Member of the Ghana Parliament for Gomoa
- In office 1965–1966
- Preceded by: New
- Succeeded by: Constituency abolished

Member of the Ghana Parliament for First member for the Western Region
- In office 1960–1965

Personal details
- Born: Grace Ayensu September 24, 1914 Gold Coast
- Died: February 11, 1975 (aged 60)
- Party: Convention People's Party

= Grace Ayensu =

Ghanaian politician

Grace Ayensu was a Ghanaian politician. She was a member of parliament representing the Western Region from 1960 to 1965 and the member of parliament for the Gomoa constituency from 1965 to 1966.

Ayensu was among the first women to enter the parliament of Ghana in 1960 under the representation of the people (women members) act.
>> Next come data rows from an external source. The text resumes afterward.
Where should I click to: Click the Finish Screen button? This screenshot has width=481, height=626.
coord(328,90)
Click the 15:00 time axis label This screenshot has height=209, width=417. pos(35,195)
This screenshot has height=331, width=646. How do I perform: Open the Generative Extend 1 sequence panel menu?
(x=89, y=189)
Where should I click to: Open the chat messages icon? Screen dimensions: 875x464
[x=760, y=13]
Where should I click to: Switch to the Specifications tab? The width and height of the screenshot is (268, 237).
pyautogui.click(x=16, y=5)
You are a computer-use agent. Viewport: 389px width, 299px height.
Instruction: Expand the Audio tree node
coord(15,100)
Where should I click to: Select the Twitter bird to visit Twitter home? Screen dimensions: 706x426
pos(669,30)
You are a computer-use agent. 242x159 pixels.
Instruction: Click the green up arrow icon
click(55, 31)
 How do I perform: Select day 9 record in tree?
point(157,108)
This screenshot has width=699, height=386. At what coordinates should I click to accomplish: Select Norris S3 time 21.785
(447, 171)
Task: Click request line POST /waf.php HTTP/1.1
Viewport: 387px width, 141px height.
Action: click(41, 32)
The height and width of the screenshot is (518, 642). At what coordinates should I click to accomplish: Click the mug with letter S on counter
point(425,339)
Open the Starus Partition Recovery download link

She was among the 10 women who were elected unopposed on 27 June 1960 on the ticket Convention People's Party.

==Early life and education==
Grace was born on 24 September 1914 at Elmina. She was educated at St. Peter's School in Sekondi and the Elmina Convent in Elmina from 1921 to 1927.

==Career and politics==
Ayensu left school and became a trader in 1928. She traded in textiles, provisions and hardware. In addition to trading, she was involved the timber business from 1941 to 1958.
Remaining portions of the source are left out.